El conflicto sobre el que gira la película, conciliar una carrera profesional con una relación amorosa, ya aparecía en Whiplash. En La La Land se vuelve el centro de la acción sobre el que astutamente se articulan los números musicales. El mérito de la propuesta radica en enlazar con naturalidad los temas que ya había tratado Chazelle con una cuidadosa puesta en escena que imita el estilo de los musicales. El pasado y el presente se unen sin dificultad. A esto se suma que tanto Gosling como Stone, en particular, logran establecer una relación convincente sobre la que se construye el filme. No obstante, el conflicto central también es una debilidad de la película, pues en realidad apenas se desarrolla. De modo instantáneo los personajes lo resuelven y, por ende, la película únicamente se sostiene por la calidad que tengan sus secuencias musicales. No hay mayor exploración sobre quiénes son los personajes (que no dejan de ser estereotipos), no hay intención alguna por explorar en qué consiste el que haya un local que se llame Samba y Tapas, Por tal motivo, el metraje parece extenderse más allá de lo que debiera. Ahora bien, Chazelle ha afirmado que tomó como guía a Los paraguas de Cherburgo. Pero en tanto que el filme de Demy potenciaba la emoción del melodrama por medio de su música, Chazelle no termina de articular la música y los cambios emocionales que sufren los protagonistas –en buena medida porque, a pesar de que no lo parezca, no hay mayores cambios en los personajes–. La La Land es efectiva al reusar la herencia de otros, pero parece tener poca historia que contar. Ciertamente tiene elementos admirables, aunque está quizás demasiado embebida en dar cumplidos como para ser algo más que una película encantadora que atrae audiencias y gana premios.

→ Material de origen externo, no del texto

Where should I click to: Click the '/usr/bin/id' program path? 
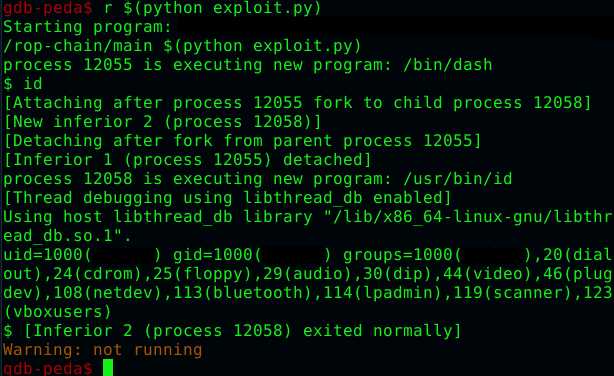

No se pueden negar las evidentes calidades de La La Land. Se trata de un emotivo homenaje y una inteligente –y limitada – actualización. Aun con ello, el filme recurre a una división cuestionable entre un arte auténtico (los musicales o el jazz) y otro falso (fusión). Chazelle no es propiamente un director intelectual, sino una suerte de romántico que idealiza –como lo hace Sebastian, su personaje–. Más que una postura coherente frente a su hacer como artista, su postura es más emocional, por decirlo de algún modo. Las preferencias de Sebastian son mejores por una cuestión de afinidad y no por una de mayor calidad artística. Por supuesto, esto pone en perspectiva toda esa retórica de Whiplash en la que se afirmaba la búsqueda de la excelencia artística como imperativo (¿son acaso los musicales representantes de una excelencia ausente en la películas de acción?), discurso artificioso que no va más allá de las meras palabras. Y, claro, pone en perspectiva a La La Land, un cándido homenaje a los musicales que no intenta desbordar los límites del género, sino que los usa en un contexto contemporáneo con pura corrección. Chazelle es un competente artista que da una versión moderna, estrecha y tremendamente respetuosa del cine al que rinde tributo. La La Land nace siendo casi una pieza de museo. Pero no afirmo esto como censura. Sin duda, el largometraje es un divertido tributo  y una astuta –aunque estrecha– actualización. Una película que en otros contextos pasaría justamente desapercibida. O, dicho de otro modo, La La Land  es un ejemplo perfecto de buena parte de la producción del Hollywood actual: una pieza impecable de soberbia medianía.